Most of the time the GPL request is a waste of time with no purpose other than annoy a company. You can download linux source code from many places, why do you want to get it from us?

There is a slight possibility we have a driver that you could get access to, but without the hardware it won't do you any good. Once in a while we have hacked the source to fix a bug, but if it isn't upstream it is because the fix would be accepted (often it causes other bugs that don't matter to use), and in any case if it isn't upstream, the kernel moves so fast you wouldn't be able to use it anyway.

ndiddy a day ago | parent | next [-]

Again I see no purpose in doing things this way besides trying to minimize the amount of people who look at your GPL code for some reason. Isn't it more annoying for the company to make someone in customer support read paper letters, burn the GPL package onto a CD-R, and mail it than it is to simply host the GPL package for each product on a support site or Github or something and include a link in the product documentation?

ack_complete 14 hours ago | parent [-]

There's definitely a purpose, it's to obfuscate usage of GPL software and dodgy linkage. There's no other reason for situations like hosting a binary download as a plain download on a website while getting the source requires mailing a check or money order to a UK address.

regentbowerbird a day ago | parent | prev | next [-]

You only have to serve those requests if you distribute your changes yourself.

So presumably as a hardware company you'd be offering your hardware with your custom linux installed, and then people wanting to audit or hack the product they bought would request the code from you.

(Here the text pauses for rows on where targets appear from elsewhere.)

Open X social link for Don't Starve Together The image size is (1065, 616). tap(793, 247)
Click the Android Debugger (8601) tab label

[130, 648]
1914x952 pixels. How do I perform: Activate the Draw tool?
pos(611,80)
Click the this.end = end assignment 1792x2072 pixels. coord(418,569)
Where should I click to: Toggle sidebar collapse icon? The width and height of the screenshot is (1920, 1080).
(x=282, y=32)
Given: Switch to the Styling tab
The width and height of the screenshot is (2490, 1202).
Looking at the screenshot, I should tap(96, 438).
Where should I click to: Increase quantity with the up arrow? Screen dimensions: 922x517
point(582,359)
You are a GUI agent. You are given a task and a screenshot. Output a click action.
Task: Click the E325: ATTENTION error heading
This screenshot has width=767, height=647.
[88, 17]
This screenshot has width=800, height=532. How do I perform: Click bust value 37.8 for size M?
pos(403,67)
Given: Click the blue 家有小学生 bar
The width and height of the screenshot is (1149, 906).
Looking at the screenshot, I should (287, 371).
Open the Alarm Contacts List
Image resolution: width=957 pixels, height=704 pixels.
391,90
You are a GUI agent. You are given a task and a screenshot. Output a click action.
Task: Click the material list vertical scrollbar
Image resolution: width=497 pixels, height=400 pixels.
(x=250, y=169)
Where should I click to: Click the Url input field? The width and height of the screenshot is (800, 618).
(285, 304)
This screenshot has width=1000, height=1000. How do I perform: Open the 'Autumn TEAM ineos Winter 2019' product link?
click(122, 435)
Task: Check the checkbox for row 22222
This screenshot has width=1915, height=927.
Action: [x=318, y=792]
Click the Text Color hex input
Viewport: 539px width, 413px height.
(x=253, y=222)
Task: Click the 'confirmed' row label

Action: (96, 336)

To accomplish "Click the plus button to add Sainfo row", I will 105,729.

bluGill 21 hours ago | parent [-]

This is GPL2 - there is no requirement that you be able to install/use/hack the software, only that you get the same source.

pabs3 14 hours ago | parent [-]

That is incorrect, the GPLv2 requires that you be able to modify the code, build it, reinstall the binary and run the modified binary.

https://sfconservancy.org/blog/2021/mar/25/install-gplv2/ https://sfconservancy.org/blog/2021/jul/23/tivoization-and-t... https://events19.linuxfoundation.org/wp-content/uploads/2017...

immibis 3 hours ago | parent [-]

This relies on a court's interpretation. GPLv3 made it explicit that the user has to be provided with everything they need to install modified software. GPLv2 just says "scripts used to control installation" which can be easily interpreted to exclude private signing keys. And the LGPLv2 says when an executable statically links to the library the user must be able to produce a modified executable - nothing at all about being able to install that executable.

adastra22 an hour ago | parent [-]

That is an overly obtuse interpretation. Real law doesn’t work that way. Get in front of a court and the bench judge will shut down that kind of analysis real fast. The intended interpretation is quite clear in context.

immibis a day ago | parent | prev [-]

There's actually a near-100% chance that the kernel on my device is not the upstream kernel. There's a near-100% chance that you have added some custom drivers or got them from your upstream. There's also a near-100% chance that you have written some scripts to install the kernel on the device, which you are required (at least one German judge thinks so) to share with me so that I can install a modified kernel on my device.